D & M Tile Wall Plaque in Custom Wrought Iron Surround CA2561

Regular price $1,200.00

Measures 17 1/4" on diameter x 1 1/4" deep. Just gorgeous.

According to California Tile: The Golden Era 1910-1940 (Taylor, Soukup, and Trotter), John Davies and John McDonald operated D&M Tile in Los Angeles between 1928 and 1939. While little is known of McDonald, Welshman John Davies likely trained as a ceramicist at Doulton China in London in the very early 1900s. He emigrated to the United States around 1910, slowly working his way to California via a number of different tile companies throughout the country. Davies started as a superintendent at the Lincoln Heights plant of Pacific Clay Products in the late teens or early twenties. He left Pacific in 1927 to start his own tile production company at some time around 1928. D&M Tile shows up in Los Angeles area business directories in 1929 at 707 Antonia Street (this location no longer exists).

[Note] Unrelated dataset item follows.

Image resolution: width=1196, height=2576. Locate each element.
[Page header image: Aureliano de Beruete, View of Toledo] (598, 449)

D&M produced a small range of square tile sizes ranging from four to eight inches along with some circular tiles. The authors of California Tile note a possible connection between D&M and the Hispano-Moresque Tile Company as many tiles share similar designs and other characteristics. They theorize that D&M may have produced tiles for Hispano-Moresque. After John Davies’ death in 1939, Harry Hicks of Hispano-Moresque acquired D&M’s kilns, inventory and glaze formulas.

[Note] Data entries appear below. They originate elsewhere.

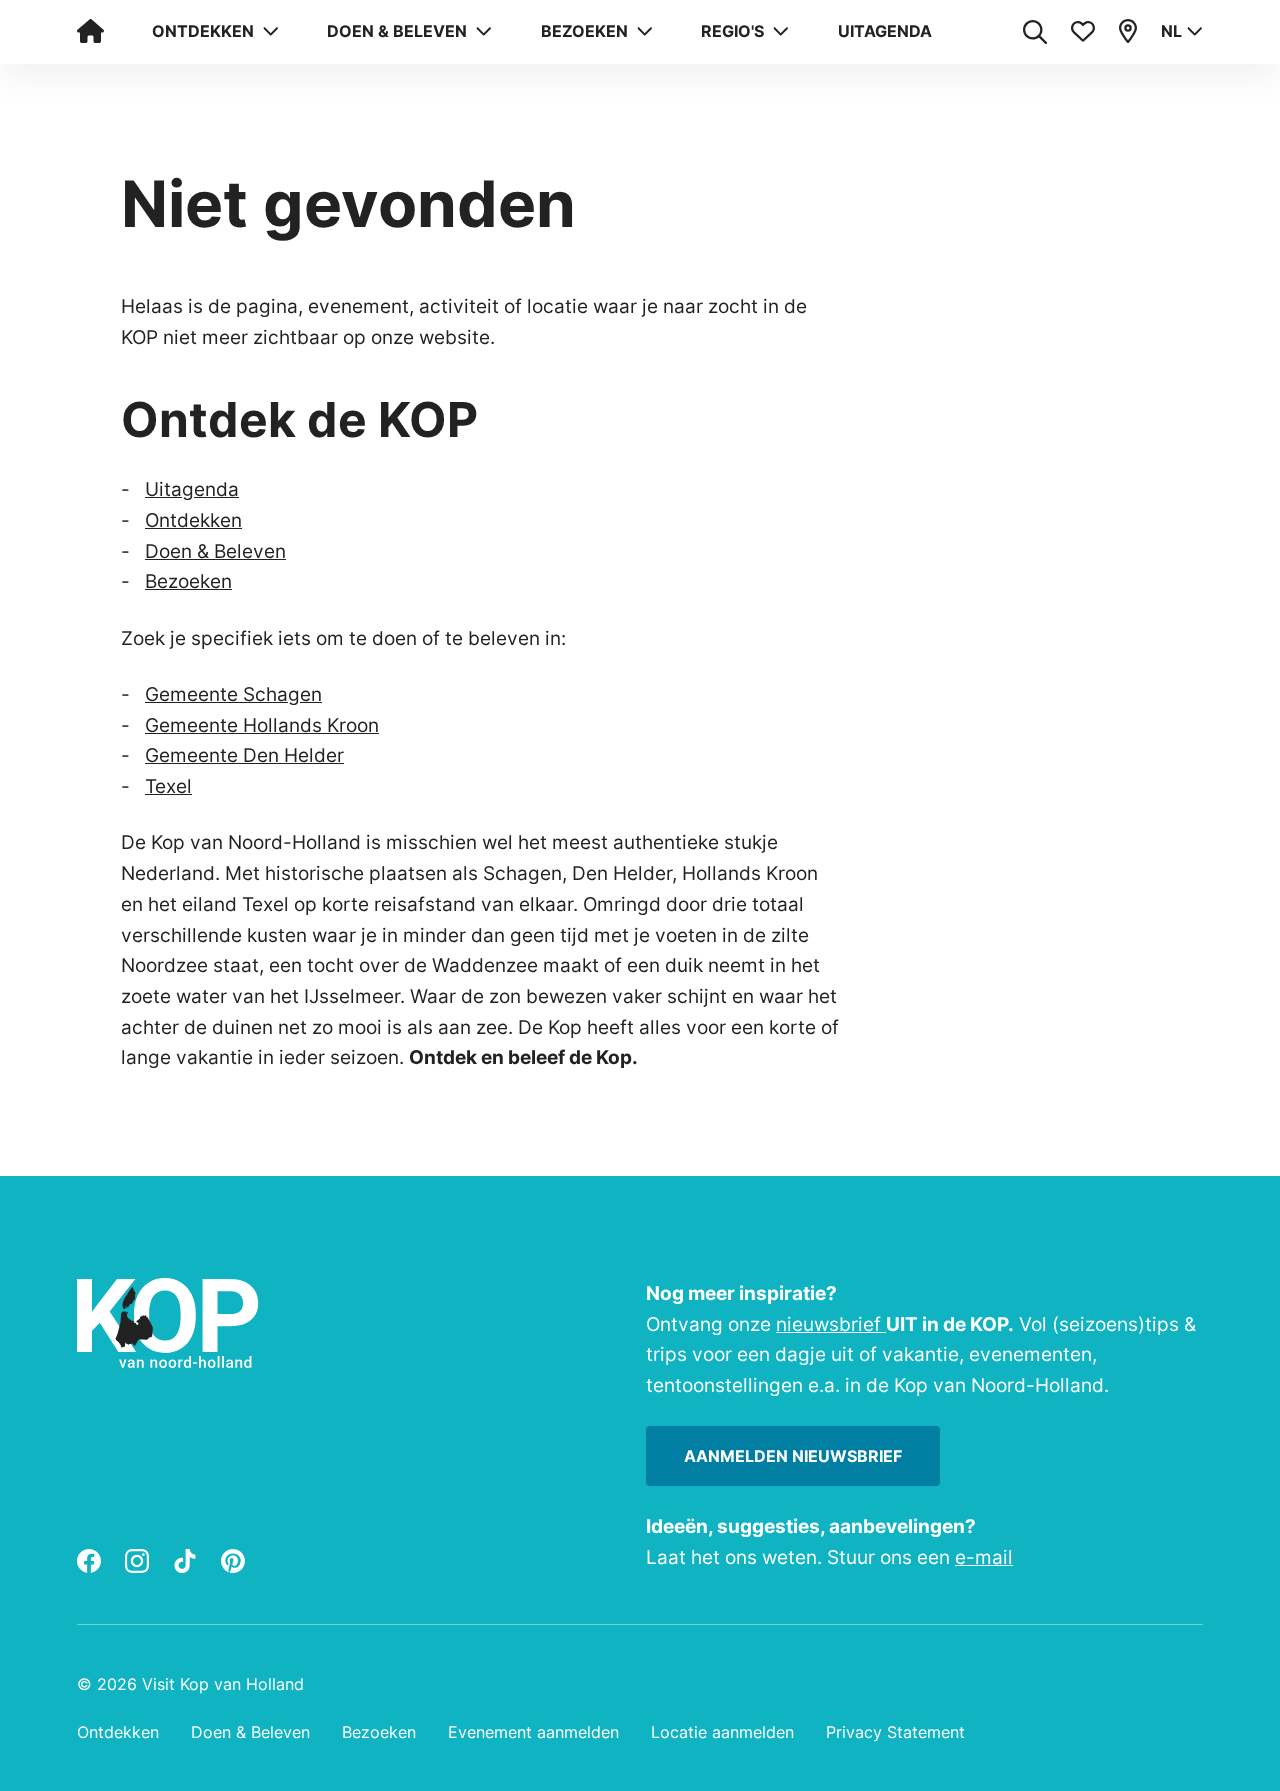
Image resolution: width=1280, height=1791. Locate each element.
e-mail (984, 1557)
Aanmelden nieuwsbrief (793, 1456)
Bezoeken (188, 581)
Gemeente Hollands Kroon (262, 725)
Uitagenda (885, 31)
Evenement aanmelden (533, 1732)
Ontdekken (193, 520)
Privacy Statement (895, 1732)
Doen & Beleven (215, 551)
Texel (168, 786)
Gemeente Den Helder (244, 755)
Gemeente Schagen (233, 694)
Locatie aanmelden (722, 1732)
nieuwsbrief (831, 1324)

Workers produced the tiles using a silk screened method where an outline is created on the surface of the tile and then glazes applied through silk-screening. Taylor, Tudor and Hispano-Moresque commonly used this technique. With the decoration applied, the tiles were tin-glazed. This process includes coating the tile with a lead glaze / tin oxide coating to enhance the colors. The oxides fuse with the glaze during firing, giving the finished piece a smooth surface.